## SHORT EXERCISE 1:
Please copy these lines of the listing verbatim, beginning at the line that has "Task: Click the" and stopping after the line that has "Click the comment".

The sponsor holds a principal stake in the successful outcome of the session. The sponsor always participates in the session as well. In some organizations the sponsor occupies a managerial or formal leadership position among the group of participants. In other cases, the sponsor is the team member best able to set session objectives, contribute to the design, and help prepare the read-ahead. Such an ad-hoc sponsor assumes sapiential leadership and derives authority for his role from the team itself and from his vision of the team's work. Sponsorship is often unsuccessful when merely delegated by the principal stakeholder.

The sponsor fulfills several responsibilities:

Selecting the Venue: General Criteria for Using the NavCenter Environment
Every gathering of two or more people in an organization need not occur in a NavCenter environment. These environments are better suited for some kinds of sessions than for others. We do, however, advocate the application of the 7 Domains® model to any interaction in an organization. Here are the general criteria for conducting a session in the NavCenter facility. Each session request should be judged on its own merits:

  • A commitment to work with the NavCenter Rules of Engagement. The NavCenter system operates under a unique philosophy--part proven, part always experimental. A mix of ten such rules is currently being tested. The test is only made viable by applying the rules with rigor and consistency.
    • Stable relationship of three: facilitation from the front, middle and back of the room has been identified.
    • Straw dog design: the session has a design that includes outcomes, agenda items (content) and a process for bringing the group through Scan Focus and Act.
    • Stepping up: Sponsorship and facilitation support is voluntary.
    • Circle Up: A pre-session circle-up, or walkthru is conducted to establish or finalize the design (with facilitation team and sponsors in attendance), and a post-session circle-up settles next steps and provides feedback.
    • Invitation to work: Arrangements are made to prepare the space before the session to best support the design, and reset the space following the session.
    • Real artists ship: A system for documenting the session, filing it in the knowledge base, and distributing the documentation products within hours or a day of the end of the session is put into place.
    • Sapiential leadership: Within the context of the session, there is no rank. This does not strip managers and leaders of their responsibility or authority, but extends the responsibility for creating good problems and solutions across all of the participants. In healthy sessions, managers and leaders usually find that they must champion their ideas like everyone else.
    • Being there: All participants, sponsors, and facilitators agree to provide their full attention to the session during design, implementation and follow-up, without interruption. They also agree to strive for a level of candor during the process.
  • Five or more participants in the session. Smaller groups may conduct design work on their own in the NavCenter environment's smaller collaborative spaces but should still follow the rules of engagement.
  • A minimum duration of three hours--four to eight hours may be better. Many groups enjoy having a block of time in which to design--time unfragmented in the way that most of our work days are. This amount of time makes it easier for the group to progress through the entire Scan Focus Act model, discover options, engineer alternatives, make decisions by design instead of forcing consensus or invoking a zero-sum solution like voting. As a general rule, the broader the scan, the more time required to process the results and bring the group back to a viable design decision. Also as group size increases, the time required to synthesize information increases.

## SHORT EXERCISE 2:
From the text on NavCenter sessions, list the short name that comes before the colon for each of the NavCenter Rules of Engagement.

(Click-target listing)
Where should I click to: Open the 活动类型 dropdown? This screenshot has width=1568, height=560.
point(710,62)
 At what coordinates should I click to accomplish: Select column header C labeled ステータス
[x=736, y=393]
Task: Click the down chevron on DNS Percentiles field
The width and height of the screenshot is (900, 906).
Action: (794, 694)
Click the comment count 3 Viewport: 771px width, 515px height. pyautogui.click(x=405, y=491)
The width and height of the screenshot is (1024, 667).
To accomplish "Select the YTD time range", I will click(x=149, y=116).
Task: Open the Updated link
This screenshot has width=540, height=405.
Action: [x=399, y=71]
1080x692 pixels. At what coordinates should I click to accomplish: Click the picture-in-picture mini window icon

## FULL OUTPUT 1:
Task: Click the down chevron on DNS Percentiles field
The width and height of the screenshot is (900, 906).
Action: (794, 694)
Click the comment count 3 Viewport: 771px width, 515px height. pyautogui.click(x=405, y=491)

## FULL OUTPUT 2:
Stable relationship of three
Straw dog design
Stepping up
Circle Up
Invitation to work
Real artists ship
Sapiential leadership
Being there